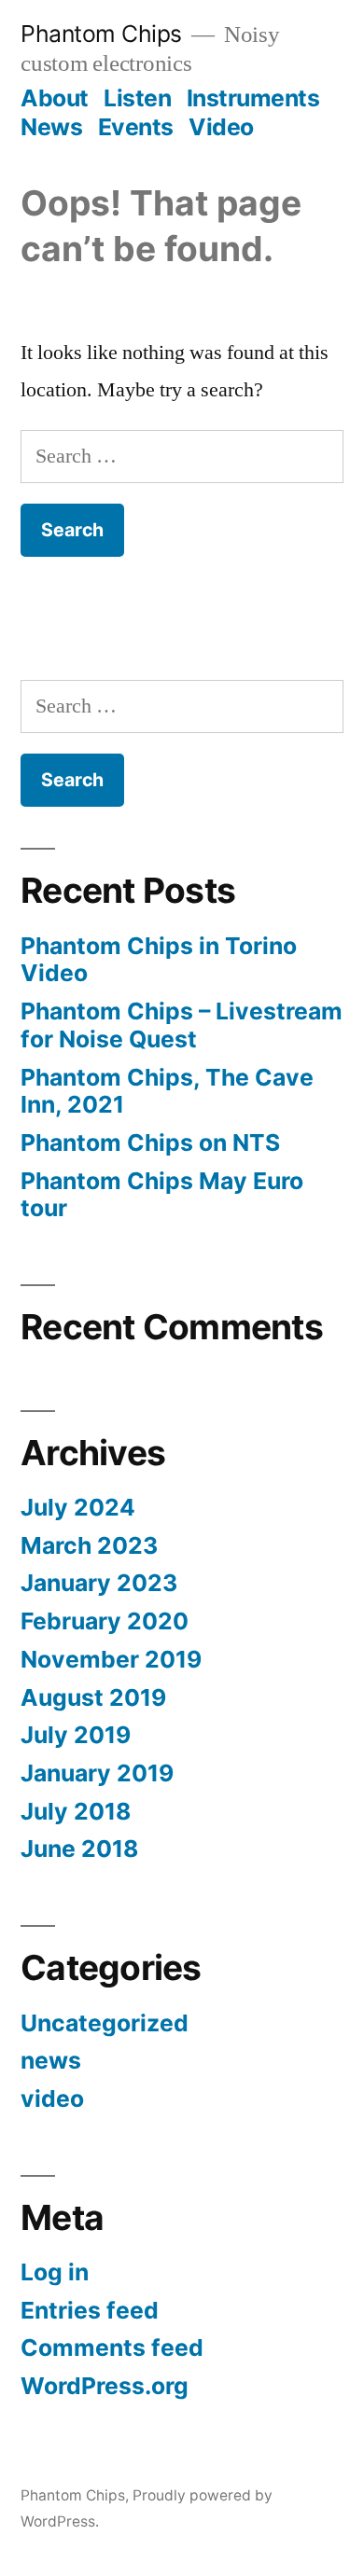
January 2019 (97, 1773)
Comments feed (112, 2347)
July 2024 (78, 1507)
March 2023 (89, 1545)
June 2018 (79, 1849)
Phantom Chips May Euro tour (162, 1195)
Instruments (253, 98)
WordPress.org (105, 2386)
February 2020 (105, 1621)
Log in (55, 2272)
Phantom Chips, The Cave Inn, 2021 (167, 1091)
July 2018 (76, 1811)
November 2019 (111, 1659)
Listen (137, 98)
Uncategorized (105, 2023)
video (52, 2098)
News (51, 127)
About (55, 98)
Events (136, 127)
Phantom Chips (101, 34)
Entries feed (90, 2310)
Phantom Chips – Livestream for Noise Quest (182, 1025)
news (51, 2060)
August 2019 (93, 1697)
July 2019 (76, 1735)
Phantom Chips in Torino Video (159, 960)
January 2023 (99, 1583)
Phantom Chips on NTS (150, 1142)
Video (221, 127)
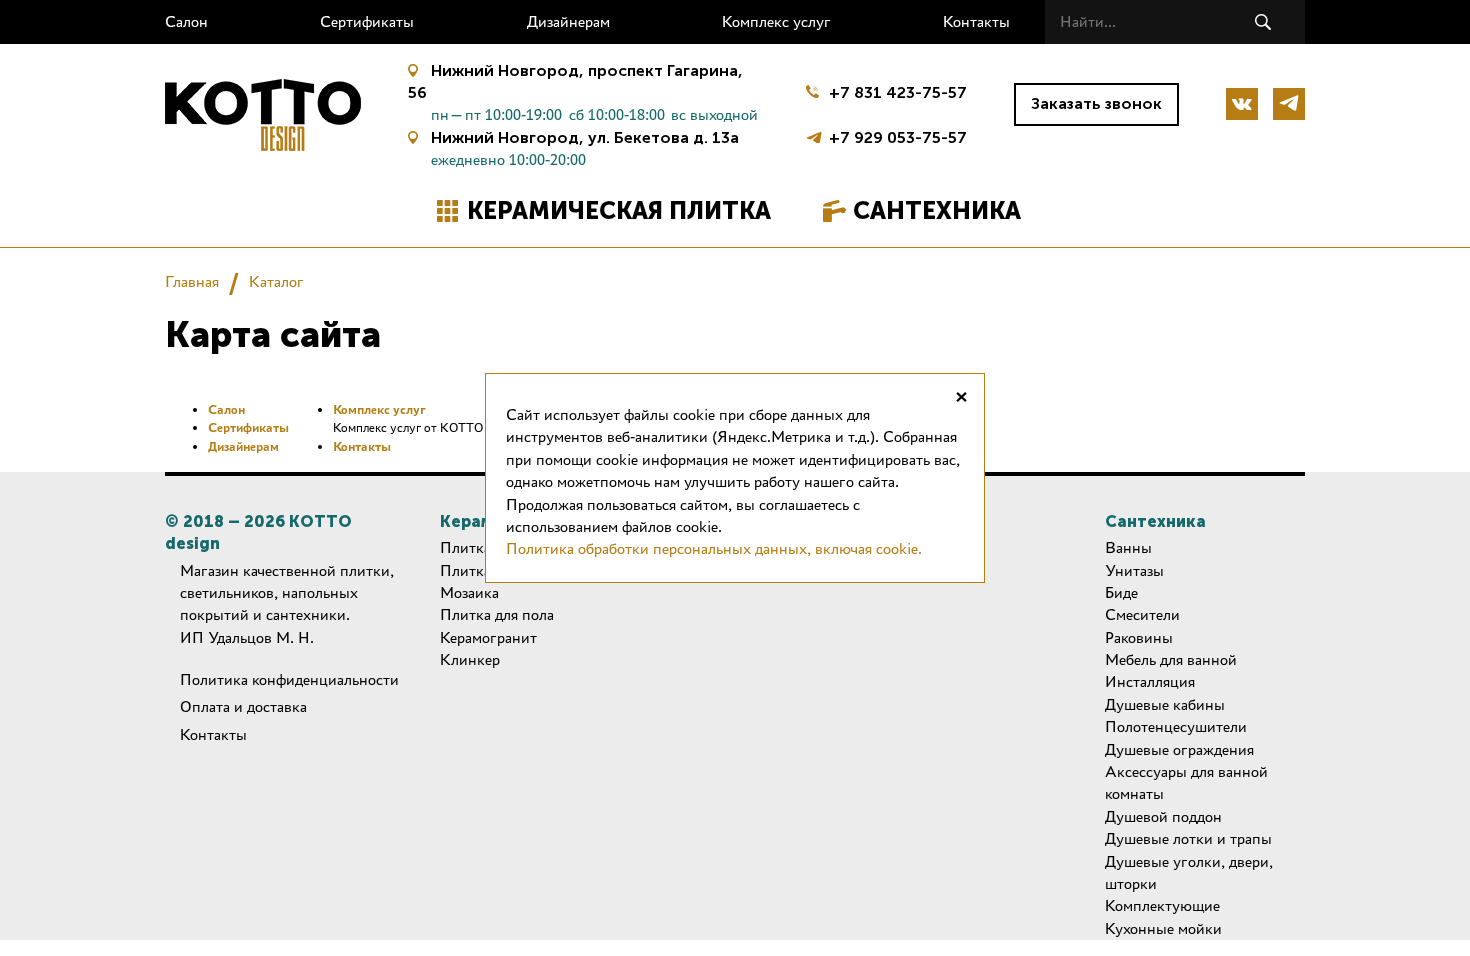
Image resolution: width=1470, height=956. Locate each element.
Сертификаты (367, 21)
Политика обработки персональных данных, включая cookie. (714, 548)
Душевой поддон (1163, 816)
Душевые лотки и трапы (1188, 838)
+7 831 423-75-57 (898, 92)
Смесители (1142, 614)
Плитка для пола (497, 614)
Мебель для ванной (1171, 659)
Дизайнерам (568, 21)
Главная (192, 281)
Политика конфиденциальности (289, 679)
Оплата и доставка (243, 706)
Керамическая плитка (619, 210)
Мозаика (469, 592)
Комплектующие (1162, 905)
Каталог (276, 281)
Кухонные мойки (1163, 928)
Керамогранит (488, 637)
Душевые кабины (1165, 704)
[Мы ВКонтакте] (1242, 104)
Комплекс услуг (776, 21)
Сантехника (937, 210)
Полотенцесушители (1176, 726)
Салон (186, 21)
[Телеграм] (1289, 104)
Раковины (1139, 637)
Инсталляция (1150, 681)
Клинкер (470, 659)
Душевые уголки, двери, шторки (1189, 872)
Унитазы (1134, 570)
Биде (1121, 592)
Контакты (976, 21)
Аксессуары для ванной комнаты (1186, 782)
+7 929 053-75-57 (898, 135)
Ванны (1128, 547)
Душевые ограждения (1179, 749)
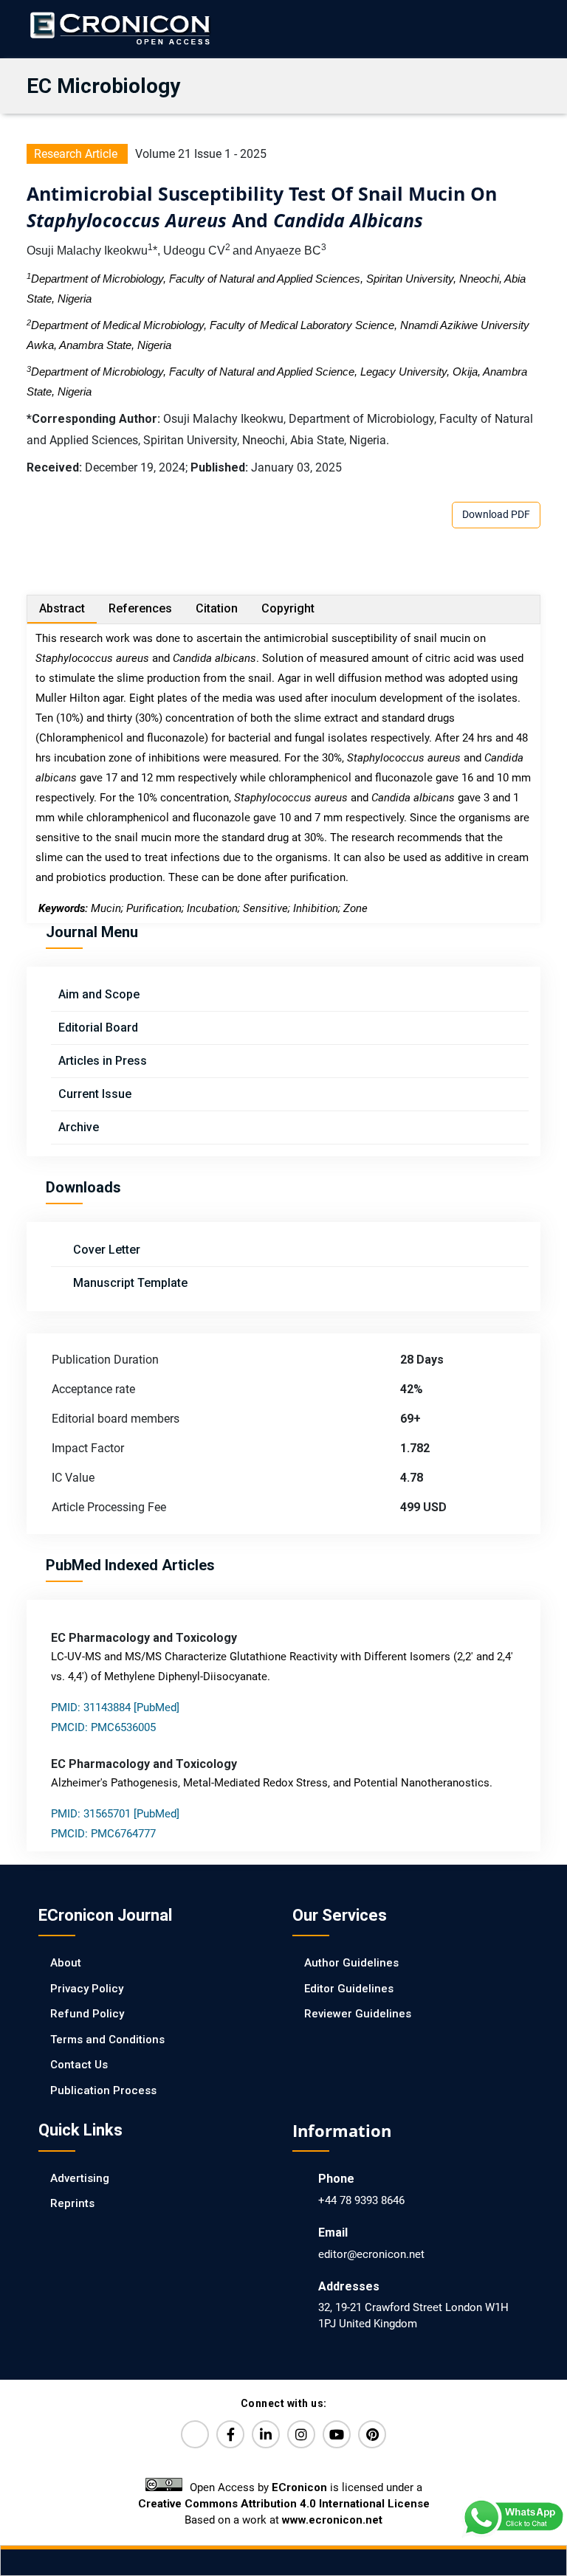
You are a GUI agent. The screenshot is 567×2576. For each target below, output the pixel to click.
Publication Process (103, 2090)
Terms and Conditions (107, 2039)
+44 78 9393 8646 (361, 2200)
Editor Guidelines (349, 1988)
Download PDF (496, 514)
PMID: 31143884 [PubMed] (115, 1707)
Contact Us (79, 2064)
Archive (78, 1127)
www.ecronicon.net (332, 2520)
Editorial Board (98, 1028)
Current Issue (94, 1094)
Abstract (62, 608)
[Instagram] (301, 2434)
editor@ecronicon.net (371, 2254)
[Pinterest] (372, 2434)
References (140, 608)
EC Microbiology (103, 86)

* Exercise *
Output should consist of the lines above from the one with "July 2018 (76, 1811)" down to the one with "Душевые ограждения (1179, 749)", exact and without pictures.

* Answer to this exercise *
July 2018 (76, 1811)
November 2019 (111, 1659)
Listen (137, 98)
Uncategorized (105, 2023)
video (52, 2098)
News (51, 127)
About (55, 98)
Events (136, 127)
Phantom Chips (101, 34)
Entries feed (90, 2310)
Phantom Chips – Livestream for Noise Quest (182, 1025)
news (51, 2060)
August 2019 (93, 1697)
July 2019 (76, 1735)
Phantom Chips in Torino Video (159, 960)
January 2023 (99, 1583)
Phantom Chips on NTS (150, 1142)
Video (221, 127)
Image resolution: width=1470, height=956. Locate each element.
Сертификаты (367, 21)
Политика обработки персональных данных, включая cookie. (714, 548)
Душевой поддон (1163, 816)
Душевые лотки и трапы (1188, 838)
+7 831 423-75-57 (898, 92)
Смесители (1142, 614)
Плитка для пола (497, 614)
Мебель для ванной (1171, 659)
Дизайнерам (568, 21)
Главная (192, 281)
Политика конфиденциальности (289, 679)
Оплата и доставка (243, 706)
Керамическая плитка (619, 210)
Мозаика (469, 592)
Комплектующие (1162, 905)
Каталог (276, 281)
Кухонные мойки (1163, 928)
Керамогранит (488, 637)
Душевые кабины (1165, 704)
[Мы ВКонтакте] (1242, 104)
Комплекс услуг (776, 21)
Сантехника (937, 210)
Полотенцесушители (1176, 726)
Салон (186, 21)
[Телеграм] (1289, 104)
Раковины (1139, 637)
Инсталляция (1150, 681)
Клинкер (470, 659)
Душевые уголки, двери, шторки (1189, 872)
Унитазы (1134, 570)
Биде (1121, 592)
Контакты (976, 21)
Аксессуары для ванной комнаты (1186, 782)
+7 929 053-75-57 (898, 135)
Ванны (1128, 547)
Душевые ограждения (1179, 749)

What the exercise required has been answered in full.